-------- Task data --------
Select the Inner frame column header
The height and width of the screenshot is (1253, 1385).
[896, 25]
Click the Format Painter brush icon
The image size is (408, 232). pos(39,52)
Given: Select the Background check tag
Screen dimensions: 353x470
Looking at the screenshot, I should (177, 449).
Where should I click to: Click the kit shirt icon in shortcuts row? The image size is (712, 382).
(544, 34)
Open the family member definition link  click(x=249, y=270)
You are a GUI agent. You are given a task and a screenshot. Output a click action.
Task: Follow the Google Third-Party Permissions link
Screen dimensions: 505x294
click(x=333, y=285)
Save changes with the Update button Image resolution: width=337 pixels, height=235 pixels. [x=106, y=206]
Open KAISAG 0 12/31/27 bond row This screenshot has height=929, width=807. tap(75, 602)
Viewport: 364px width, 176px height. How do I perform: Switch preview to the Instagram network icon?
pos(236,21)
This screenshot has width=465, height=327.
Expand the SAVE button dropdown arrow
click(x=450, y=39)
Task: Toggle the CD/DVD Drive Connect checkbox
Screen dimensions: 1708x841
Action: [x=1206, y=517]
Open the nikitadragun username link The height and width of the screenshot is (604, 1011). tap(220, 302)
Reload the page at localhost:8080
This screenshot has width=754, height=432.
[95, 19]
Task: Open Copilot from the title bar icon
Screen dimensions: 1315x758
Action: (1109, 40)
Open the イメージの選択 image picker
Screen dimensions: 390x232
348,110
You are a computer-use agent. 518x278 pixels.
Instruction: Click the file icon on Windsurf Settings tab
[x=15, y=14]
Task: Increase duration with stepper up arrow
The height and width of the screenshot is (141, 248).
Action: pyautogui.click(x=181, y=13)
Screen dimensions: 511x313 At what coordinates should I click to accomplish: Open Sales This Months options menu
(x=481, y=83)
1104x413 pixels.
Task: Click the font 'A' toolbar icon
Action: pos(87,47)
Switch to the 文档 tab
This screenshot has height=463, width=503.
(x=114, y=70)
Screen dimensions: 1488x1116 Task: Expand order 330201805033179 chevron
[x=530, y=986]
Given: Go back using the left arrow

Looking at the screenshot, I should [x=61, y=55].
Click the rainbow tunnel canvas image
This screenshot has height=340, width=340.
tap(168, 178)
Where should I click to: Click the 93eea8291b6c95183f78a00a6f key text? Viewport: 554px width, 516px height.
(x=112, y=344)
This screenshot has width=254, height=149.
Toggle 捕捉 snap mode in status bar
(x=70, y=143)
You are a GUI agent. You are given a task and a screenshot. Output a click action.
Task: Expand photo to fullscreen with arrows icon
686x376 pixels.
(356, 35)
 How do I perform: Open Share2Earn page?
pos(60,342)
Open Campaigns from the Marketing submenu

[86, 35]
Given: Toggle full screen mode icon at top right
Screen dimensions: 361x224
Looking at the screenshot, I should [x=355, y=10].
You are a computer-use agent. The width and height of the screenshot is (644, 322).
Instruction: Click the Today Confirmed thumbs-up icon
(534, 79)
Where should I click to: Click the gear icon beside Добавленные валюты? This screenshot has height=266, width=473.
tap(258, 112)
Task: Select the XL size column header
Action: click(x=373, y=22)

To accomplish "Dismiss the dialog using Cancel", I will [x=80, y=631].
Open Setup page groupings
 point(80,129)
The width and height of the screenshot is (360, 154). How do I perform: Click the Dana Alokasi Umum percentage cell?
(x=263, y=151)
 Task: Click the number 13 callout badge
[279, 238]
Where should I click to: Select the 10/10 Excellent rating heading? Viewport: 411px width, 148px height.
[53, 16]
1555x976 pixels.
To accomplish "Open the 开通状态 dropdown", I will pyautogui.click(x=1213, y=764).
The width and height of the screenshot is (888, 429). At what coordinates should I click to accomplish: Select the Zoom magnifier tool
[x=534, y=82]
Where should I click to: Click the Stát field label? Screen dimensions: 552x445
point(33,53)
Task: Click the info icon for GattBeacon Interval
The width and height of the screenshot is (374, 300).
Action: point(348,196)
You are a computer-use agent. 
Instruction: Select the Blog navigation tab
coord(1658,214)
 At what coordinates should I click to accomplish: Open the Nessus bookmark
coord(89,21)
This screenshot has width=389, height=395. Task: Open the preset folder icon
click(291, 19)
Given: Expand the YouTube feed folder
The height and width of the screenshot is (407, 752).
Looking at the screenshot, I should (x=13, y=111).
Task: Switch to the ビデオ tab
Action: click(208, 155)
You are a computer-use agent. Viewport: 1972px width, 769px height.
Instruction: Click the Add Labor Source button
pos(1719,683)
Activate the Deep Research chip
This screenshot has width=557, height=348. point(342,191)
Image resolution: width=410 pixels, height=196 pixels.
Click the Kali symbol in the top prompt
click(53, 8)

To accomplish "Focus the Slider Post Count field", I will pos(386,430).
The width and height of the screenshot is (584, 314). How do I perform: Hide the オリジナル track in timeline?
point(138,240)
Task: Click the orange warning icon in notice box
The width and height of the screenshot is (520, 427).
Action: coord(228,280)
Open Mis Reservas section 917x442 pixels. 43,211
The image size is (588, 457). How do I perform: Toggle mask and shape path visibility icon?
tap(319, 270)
--------
Task goal:
Set aside each line above that includes the string "link" and report it.

Response area:
Open the family member definition link  click(x=249, y=270)
Task: Follow the Google Third-Party Permissions link
Open the nikitadragun username link The height and width of the screenshot is (604, 1011). tap(220, 302)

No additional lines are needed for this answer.